The UK Lesbian & Gay Immigration Group has urged Patel “to ensure the Home Office is not overly demanding of people to prove that they are at risk of persecution because they are LGBT+.”
“There needs to be an end to stereotyping of ‘coming out journeys’ and an end to holding LGBT+ people in immigration detention centres,” a spokesperson told PinkNews.
The Peter Tatchell Foundation said it is hopeful that the new home office will reform the asylum system to create a safe haven for LGBT+ refugees.
For Priti Patel to be put in charge of the Home Office is extremely concerning.
“Victims of anti-LGBT+ criminalisation, violence and discrimination come to the UK to claim asylum, only to find the asylum system is stacked against them,” the charity wrote in a statement.
“They are sometimes locked up in immigration detention centres, routinely disbelieved even when they produce evidence of persecution, and banned from working while their asylum claims are processed, which can take many years, despite many of them having employment skills that the UK needs. These injustices have to change.”
Patel previously served as UK international development secretary. She was forced to resign in November 2017 after taking unauthorised meetings with Israeli officials during a private holiday.
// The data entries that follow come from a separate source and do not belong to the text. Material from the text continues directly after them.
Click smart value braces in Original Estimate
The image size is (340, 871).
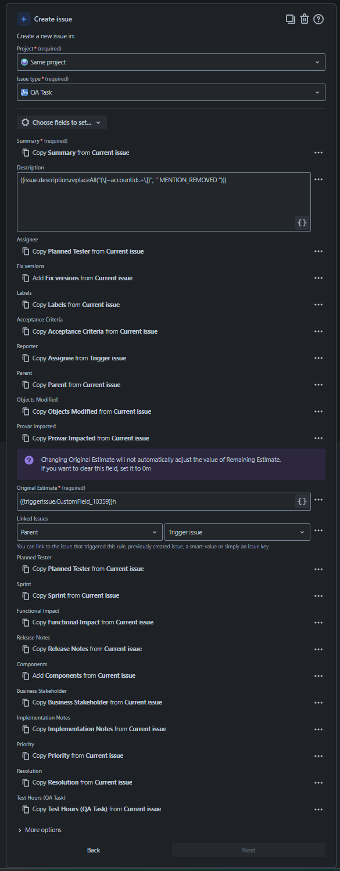(302, 501)
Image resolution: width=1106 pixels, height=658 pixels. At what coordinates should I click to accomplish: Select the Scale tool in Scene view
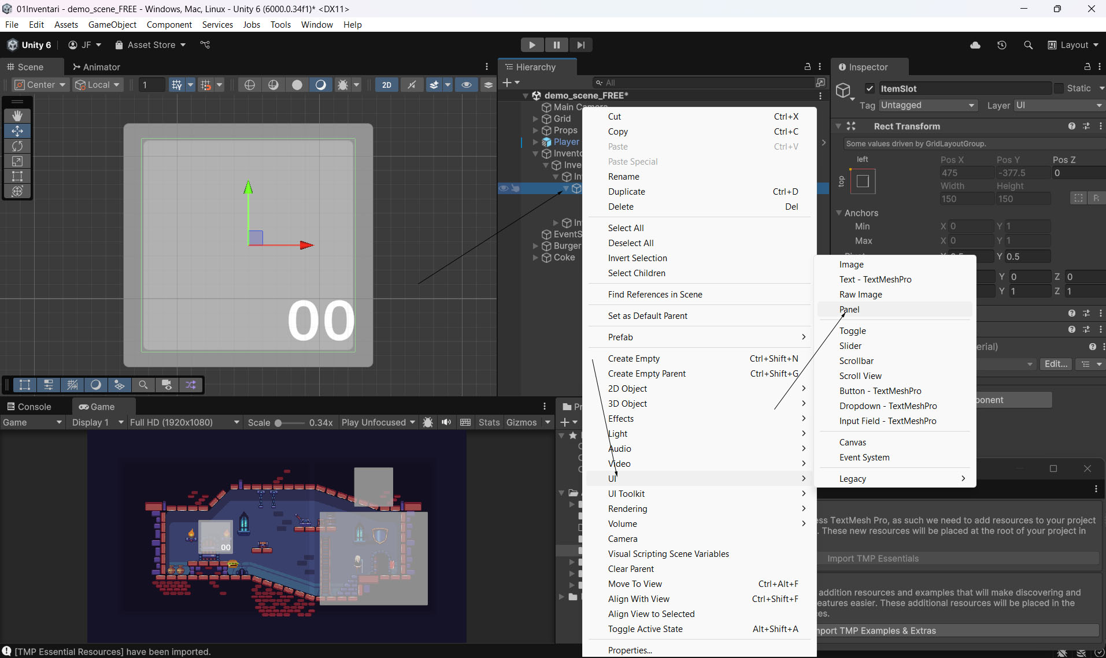[17, 161]
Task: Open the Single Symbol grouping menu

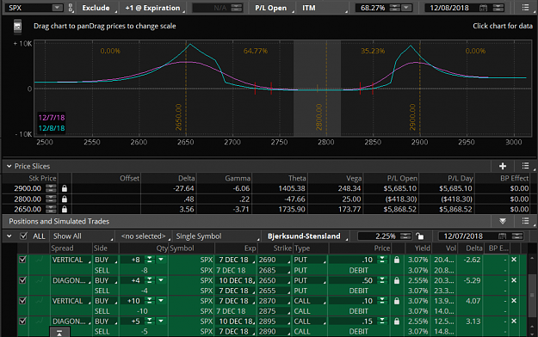Action: point(217,236)
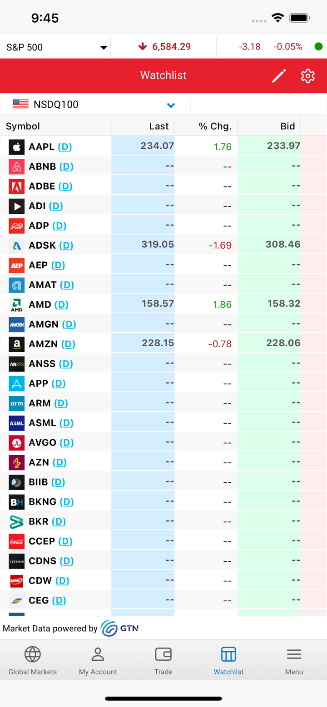Image resolution: width=327 pixels, height=707 pixels.
Task: Sort by the % Chg. column header
Action: point(206,126)
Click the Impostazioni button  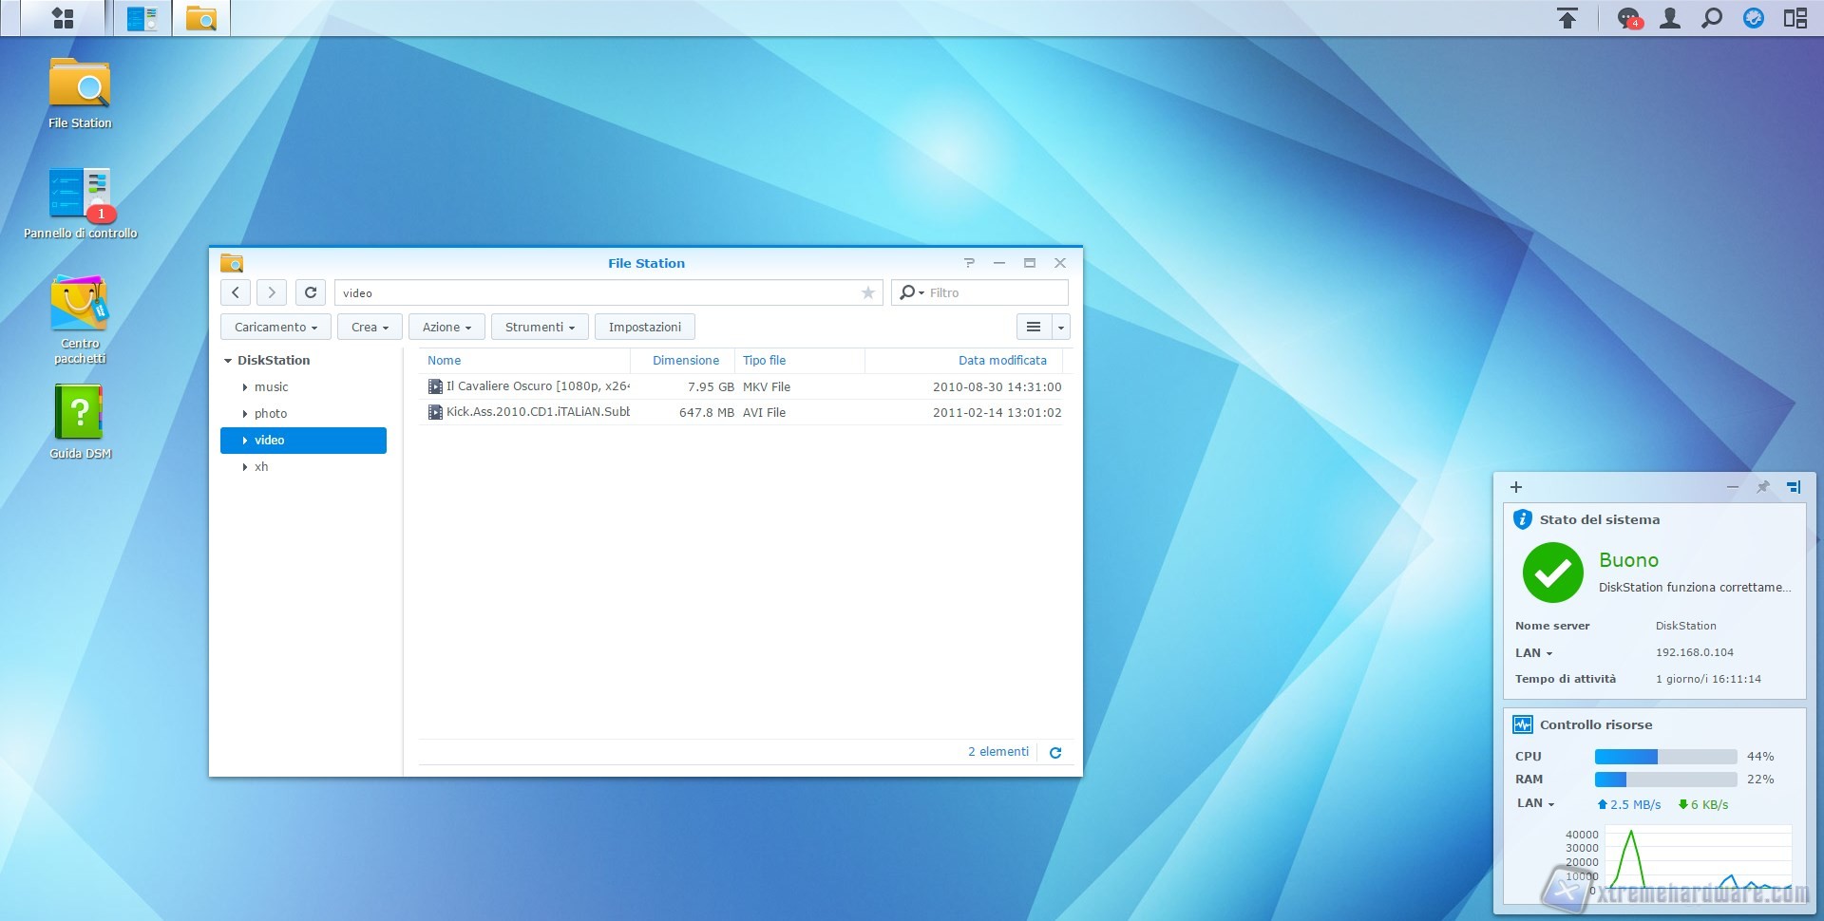[x=644, y=328]
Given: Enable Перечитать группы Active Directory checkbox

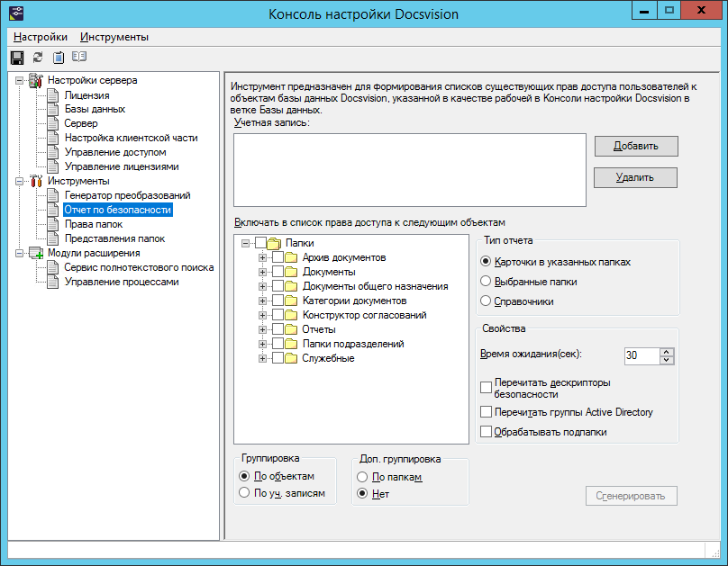Looking at the screenshot, I should 487,412.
Prior to the introduction of equal marriage, Patel repeatedly voted against same-sex marriage in parliament. She has also previously expressed support for capital punishment, telling BBC Question Time in 2011 that the reintroduction of the death penalty would “act as a deterrent.”
By 2016, Patel had reversed this stance.
What will Boris Johnson’s new cabinet mean for LGBT+ rights?
After Johnson walked in to 10 Downing Street for the first time on Wednesday (July 24), he promptly sacked most of Theresa May’s cabinet in favour of his own band of allies, promoting Sajid Javid to chancellor and naming Dominic Raab foreign secretary.
Gavin Williamson was named the new education secretary at a time when the debate around LGBT-inclusive teaching continues to rage.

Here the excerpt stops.